▶ [Material shown]:
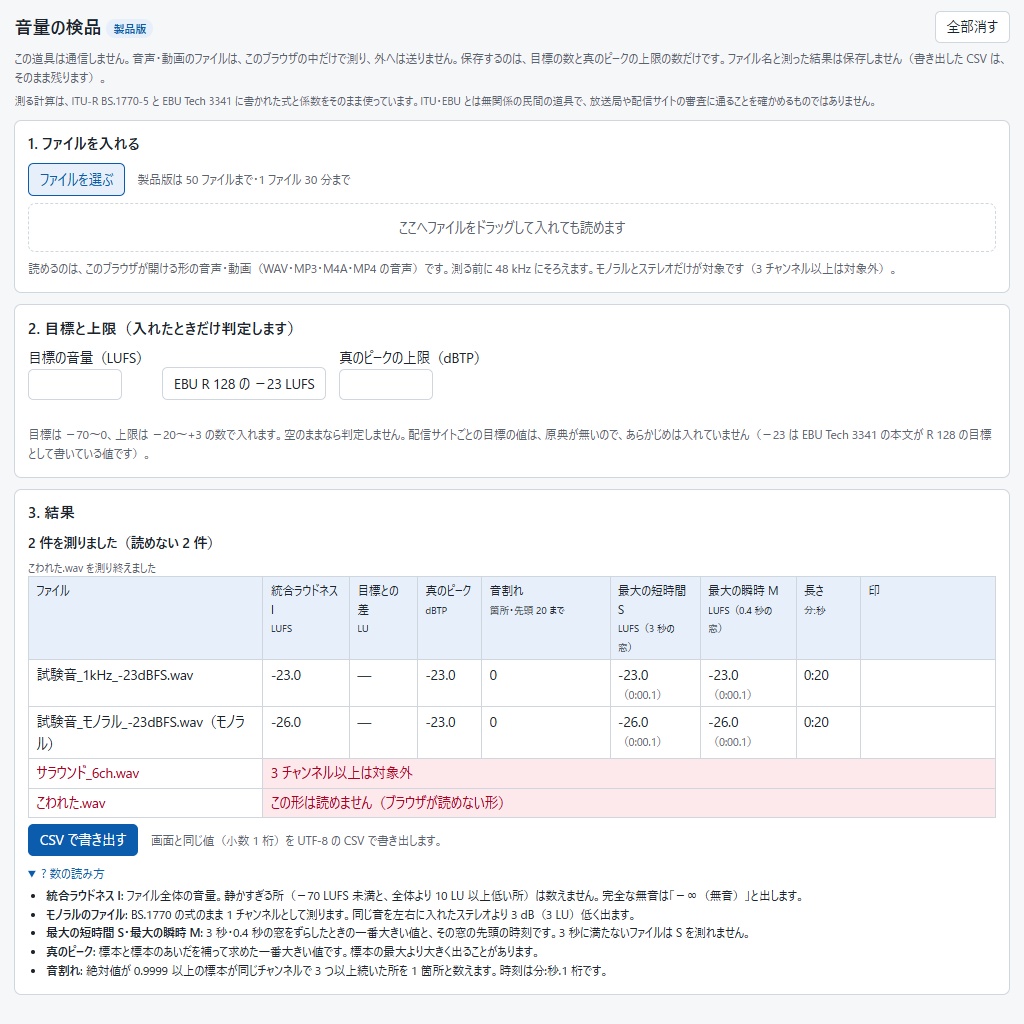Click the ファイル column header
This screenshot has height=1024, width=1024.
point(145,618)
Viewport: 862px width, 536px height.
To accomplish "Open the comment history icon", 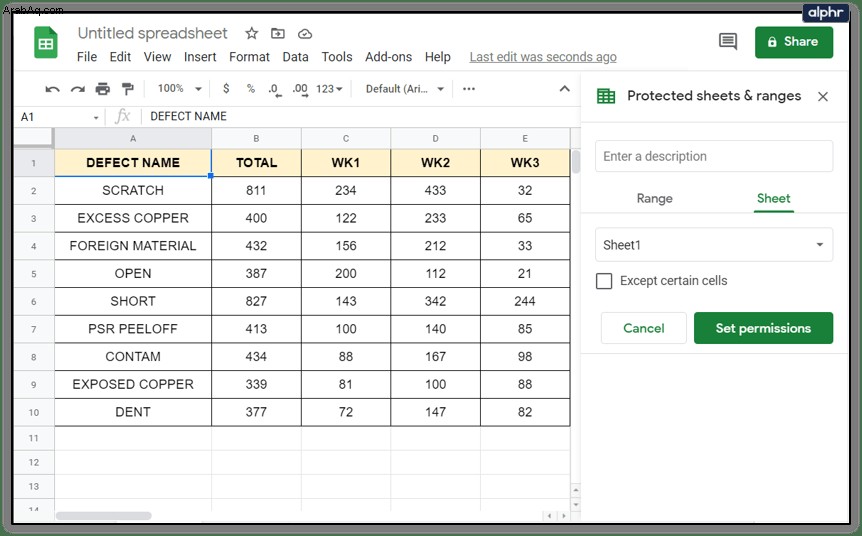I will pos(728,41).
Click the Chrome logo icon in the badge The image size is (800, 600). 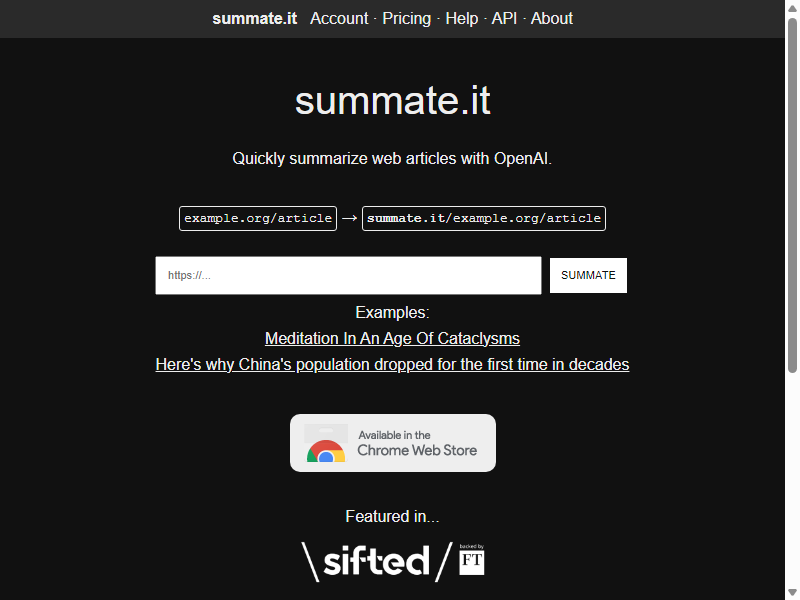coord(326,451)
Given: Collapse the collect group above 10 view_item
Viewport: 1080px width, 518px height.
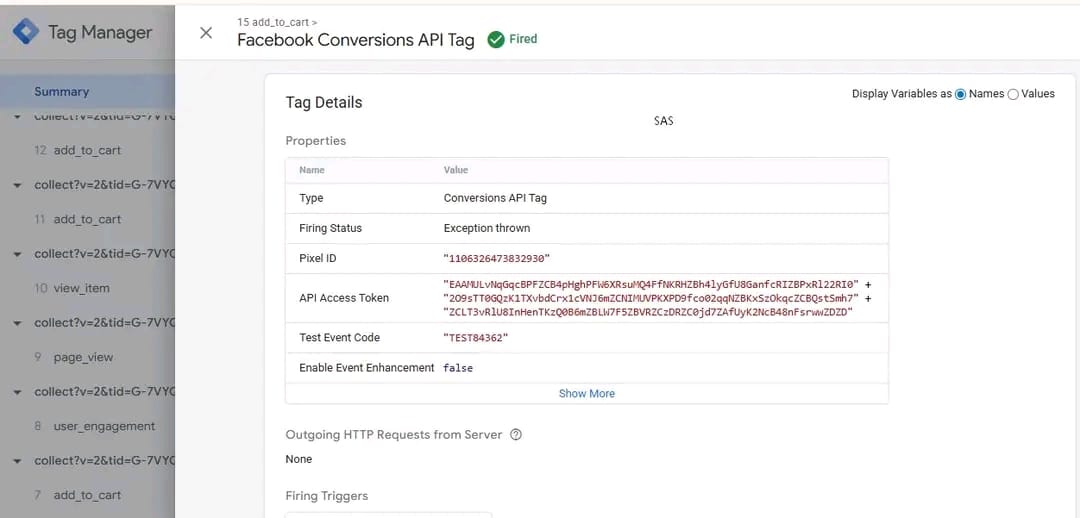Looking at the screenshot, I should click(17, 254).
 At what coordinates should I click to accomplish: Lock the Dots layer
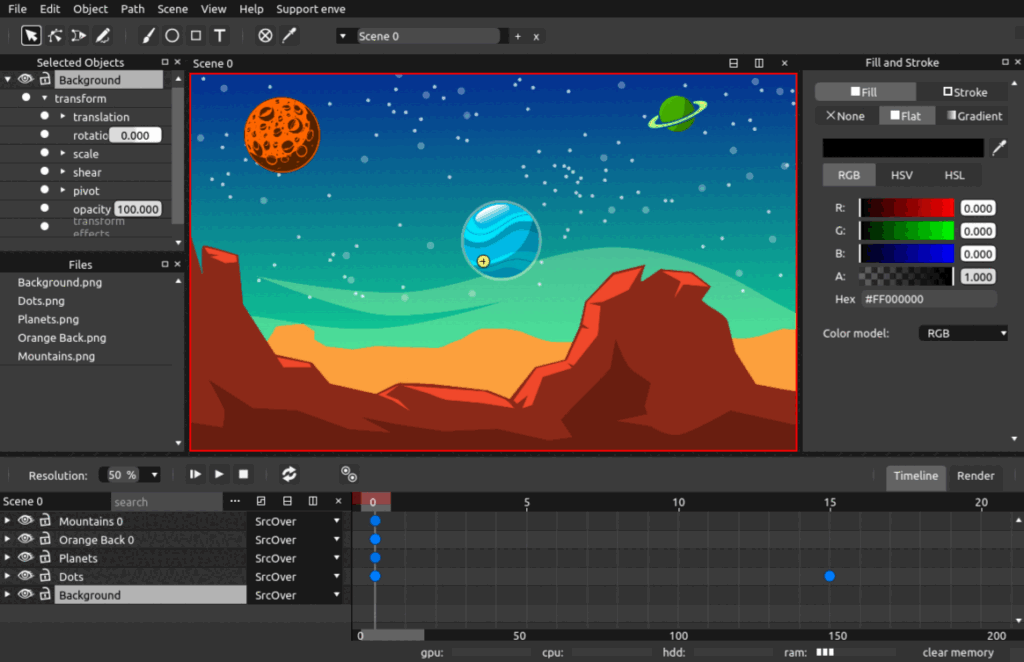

▶ [To do]: Please print the lines from the one holding "Given: Collapse the" through the end of the records above, unchanged and with the pictures left out.

▶ [Your response]:
Given: Collapse the collect group above 10 view_item
Viewport: 1080px width, 518px height.
Looking at the screenshot, I should click(17, 254).
 At what coordinates should I click to accomplish: Lock the Dots layer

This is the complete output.